Reputation: 16751
So I have a weir issue. I have files on S3 and I want to match words against the filename, using a regular expression. The regular expression should clearly match, but it does not:
irb(main):048:0> p.original_filename
=> "Küche.png"
irb(main):049:0> "Küche.png"
=> "Küche.png"
irb(main):013:0> reg = /(\A|\W|\d|_)#{Regexp.quote("Küche")}(\W|\z|\d|_)/i
=> /(\A|\W|\d|_)Küche(\W|\z|\d|_)/i
irb(main):014:0> reg.match?("Küche.png")
=> true
irb(main):015:0> reg.match?(p.original_filename)
=> false
irb(main):050:0> p.original_filename == "Küche.png"
=> false
So I inspected further and already assumed, that there is an encoding issue:
irb(main):017:0> p.original_filename.encoding
=> #<Encoding:UTF-8>
irb(main):018:0> "Küche.png".encoding
=> #<Encoding:UTF-8>
That is weird. But let's see what characters and bytes are behind the representation:
irb(main):025:0> "Küche.png".chars
=> ["K", "ü", "c", "h", "e", ".", "p", "n", "g"]

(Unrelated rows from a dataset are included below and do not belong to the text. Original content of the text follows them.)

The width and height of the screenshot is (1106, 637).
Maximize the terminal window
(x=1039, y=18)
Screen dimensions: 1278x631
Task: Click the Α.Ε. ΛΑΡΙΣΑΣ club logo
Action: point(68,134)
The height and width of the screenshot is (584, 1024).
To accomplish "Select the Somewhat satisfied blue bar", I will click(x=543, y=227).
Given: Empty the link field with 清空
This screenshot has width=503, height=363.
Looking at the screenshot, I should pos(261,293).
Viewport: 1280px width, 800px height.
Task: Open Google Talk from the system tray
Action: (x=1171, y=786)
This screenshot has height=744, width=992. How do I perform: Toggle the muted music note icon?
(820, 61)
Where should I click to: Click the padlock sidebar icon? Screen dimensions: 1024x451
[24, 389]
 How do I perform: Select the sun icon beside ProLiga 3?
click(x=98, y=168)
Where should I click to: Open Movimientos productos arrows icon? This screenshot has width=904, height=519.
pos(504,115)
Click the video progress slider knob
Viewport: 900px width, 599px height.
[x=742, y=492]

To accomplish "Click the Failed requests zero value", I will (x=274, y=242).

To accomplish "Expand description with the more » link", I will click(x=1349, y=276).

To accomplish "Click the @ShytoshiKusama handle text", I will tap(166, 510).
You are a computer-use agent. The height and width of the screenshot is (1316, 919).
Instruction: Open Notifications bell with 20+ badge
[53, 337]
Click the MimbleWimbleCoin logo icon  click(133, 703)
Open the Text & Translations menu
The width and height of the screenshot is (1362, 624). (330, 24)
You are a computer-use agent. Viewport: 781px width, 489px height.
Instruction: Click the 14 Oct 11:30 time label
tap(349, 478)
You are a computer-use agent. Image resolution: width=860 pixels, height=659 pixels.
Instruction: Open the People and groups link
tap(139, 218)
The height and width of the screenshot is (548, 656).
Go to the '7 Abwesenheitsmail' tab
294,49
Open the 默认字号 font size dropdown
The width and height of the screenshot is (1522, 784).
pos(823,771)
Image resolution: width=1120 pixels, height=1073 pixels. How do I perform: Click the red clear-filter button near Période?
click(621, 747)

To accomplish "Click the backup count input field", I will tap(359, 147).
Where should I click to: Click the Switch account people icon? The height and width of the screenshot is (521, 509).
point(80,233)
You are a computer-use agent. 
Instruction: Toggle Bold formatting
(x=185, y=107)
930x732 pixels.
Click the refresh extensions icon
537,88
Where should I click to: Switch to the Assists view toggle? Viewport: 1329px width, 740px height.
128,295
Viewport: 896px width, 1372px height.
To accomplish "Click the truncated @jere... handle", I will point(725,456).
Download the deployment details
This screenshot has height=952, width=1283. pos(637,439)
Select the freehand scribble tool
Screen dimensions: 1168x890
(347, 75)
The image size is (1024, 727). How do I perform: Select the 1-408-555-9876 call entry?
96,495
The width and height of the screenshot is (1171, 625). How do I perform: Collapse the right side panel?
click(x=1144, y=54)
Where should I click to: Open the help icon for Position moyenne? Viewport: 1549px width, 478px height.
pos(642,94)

irb(main):026:0> p.original_filename.chars
=> ["K", "u", "̈", "c", "h", "e", ".", "p", "n", "g"]
irb(main):032:0> p.original_filename.bytes
=> [75, 117, 204, 136, 99, 104, 101, 46, 112, 110, 103]
irb(main):033:0> "Küche.png".bytes
=> [75, 195, 188, 99, 104, 101, 46, 112, 110, 103]
So here is the issue. My question: How can I normalize the filename so that it matches with the regexp /(\A|\W|\d|_)#{Regexp.quote("Küche")}(\W|\z|\d|_)/i
? I tried force_encoding
and encode
without success, since the bytes are different.
Note: It is not an option to only use ASCII characters for the filenames. This has to work with umlaut.
Upvotes: 3
Views: 384
Reputation: 114188
In Unicode, certain characters can be represented as a base character and a combining character:
"\u0075\u0308" # LATIN SMALL LETTER U (U+0075) + COMBINING DIAERESIS (U+0308)
#=> "ü"
or as a single precomposed character:
"\u00fc" # LATIN SMALL LETTER U WITH DIAERESIS (U+00FC)
#=> "ü"
If you type characters on your keyboard, it will usually generate the latter.
The process of converting a given string into one of these representations is called normalization.
In Ruby, there's String#unicode_normalize
which defaults to the latter format:
a = "\u0075\u0308"
b = "\u00fc"
a.codepoints #=> [117, 776]
b.codepoints #=> [252]
a.unicode_normalize.codepoints #=> [252]
Applied to your example, you'd use:
reg.match?(p.original_filename.unicode_normalize)
Upvotes: 6